**READING PASSAGE:**
*** Block opens ***
GATK - Lavadav/EPP531_AGA GitHub Wiki
Step 6: Make a new folder for GATK and copy the .bam file in it.
mkdir 5_GATK
cp /work/pbgg8900/instructor_data/mapped_SRR7774156_sorted.bam
Step 7: Lets look at the percentage of mapped reads
samtools flagstat mapped_SRR7774156_sorted.bam > mapped_SRR7774156_sorted.stats
Step 8: Adding Read Groups
Now, that we have created a sorted BAM file, we have to add read groups to this file. There is no formal definition of what a 'read group' is, however in practice this term refers to a set of reads that are generated from a single run of a sequencing instrument.
Some programs require read groups to be present in the BAM files.
Generate header for picard tool
head -n1 /SRR7774156-trimmed-pair1.fastq | cut -f 1 -d ' '
Run Picard
ml picard/3.3.0-Java-17
java -jar $EBROOTPICARD/picard.jar \
AddOrReplaceReadGroups \
I=mapped_SRR7774156_sorted.bam \
O=Final_SRR7774156_sorted_read_groups.bam \
RGSM=SRR7774156 \
RGLB=SRR7774156 \
RGPL=illumina \
[email protected]
Step 9: Index the picard output
samtools index Final_SRR7774156_sorted_read_groups.bam
Step 10: Remove and Sort Duplicates
GATK has a combined tool to mark and sort duplicates called MarkDuplicateSpark tool. The sorts and marks duplicates based on query name and is different from Picard MarkDuplicate tool as it is coordinate sorted.
*** Block closes ***
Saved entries
*** Block opens ***
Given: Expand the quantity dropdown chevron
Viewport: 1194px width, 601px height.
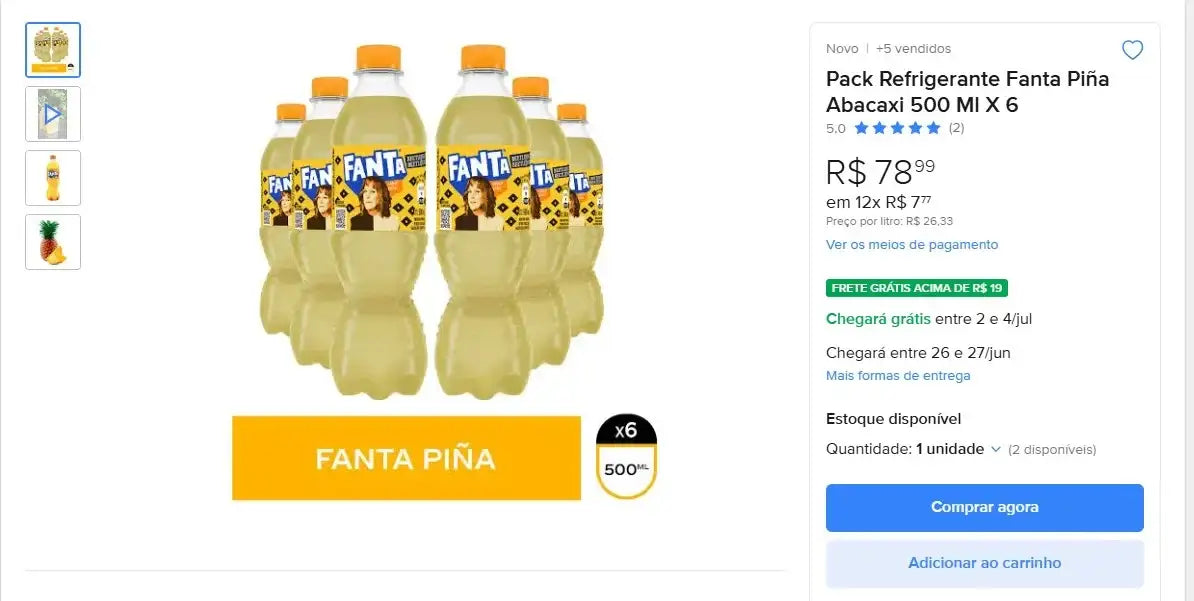Looking at the screenshot, I should [996, 450].
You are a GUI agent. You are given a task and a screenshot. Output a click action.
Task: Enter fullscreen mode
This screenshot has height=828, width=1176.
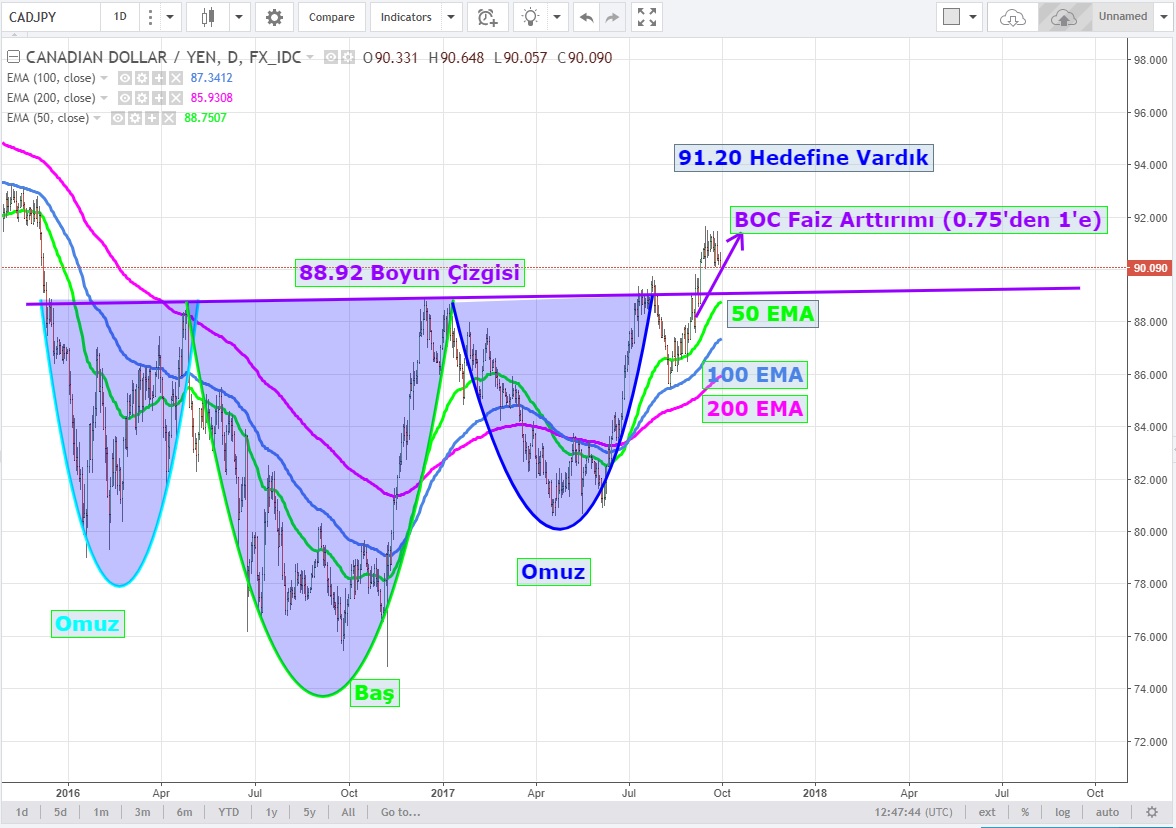pos(648,17)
*** Block closes ***
**WORK INSTRUCTION 1:** According to the GATK wiki page, what does the term "read group" refer to in practice?
**WORK INSTRUCTION 2:** Please reproduce the GATK wiki page word for word from "GATK - Lavadav/EPP531_AGA" to "the BAM files.".

**TASK SOLUTION 1:** A set of reads generated from a single run of a sequencing instrument.

**TASK SOLUTION 2:**
GATK - Lavadav/EPP531_AGA GitHub Wiki
Step 6: Make a new folder for GATK and copy the .bam file in it.
mkdir 5_GATK
cp /work/pbgg8900/instructor_data/mapped_SRR7774156_sorted.bam
Step 7: Lets look at the percentage of mapped reads
samtools flagstat mapped_SRR7774156_sorted.bam > mapped_SRR7774156_sorted.stats
Step 8: Adding Read Groups
Now, that we have created a sorted BAM file, we have to add read groups to this file. There is no formal definition of what a 'read group' is, however in practice this term refers to a set of reads that are generated from a single run of a sequencing instrument.
Some programs require read groups to be present in the BAM files.